[Intel-gfx] [PATCH] drm/i915/gt: Use the local HWSP offset during submission
Mika Kuoppala
mika.kuoppala at linux.intel.com
Fri Oct 23 11:25:08 UTC 2020
Chris Wilson <chris at chris-wilson.co.uk> writes:
> We wrap the timeline on construction of the next request, but there may
> still be requests in flight that have not yet finalized the breadcrumb.
> (The breadcrumb is delayed as we need engine-local offsets, and for the
> virtual engine that is not known until execution.) As such, by the time
> we write to the timeline's HWSP offset it may have changed, and we
> should use the value we preserved in the request instead.
>
> Though the window is small and infrequent (at full flow we can expect a
> timeline's seqno to wrap once every 30 minutes), the impact of writing
> the old seqno into the new HWSP is severe: the old requests are never
> completed, and the new requests are completed before they are even
> submitted.
>
> Fixes: ebece7539242 ("drm/i915: Keep timeline HWSP allocated until idle across the system")

Supplied material:
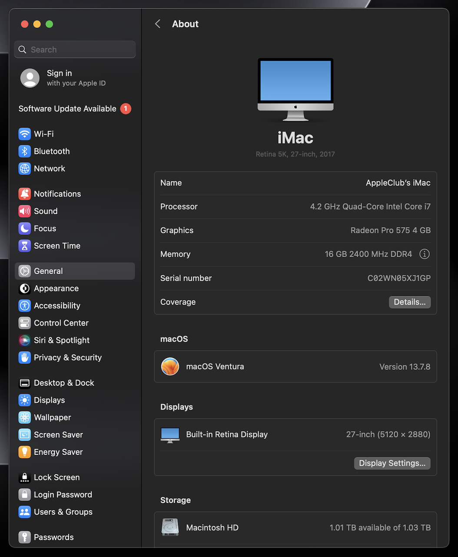Click the Coverage Details button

Task statement: In the patch email, how often is a timeline's seqno expected to wrap at full flow?

Output below: About once every 30 minutes.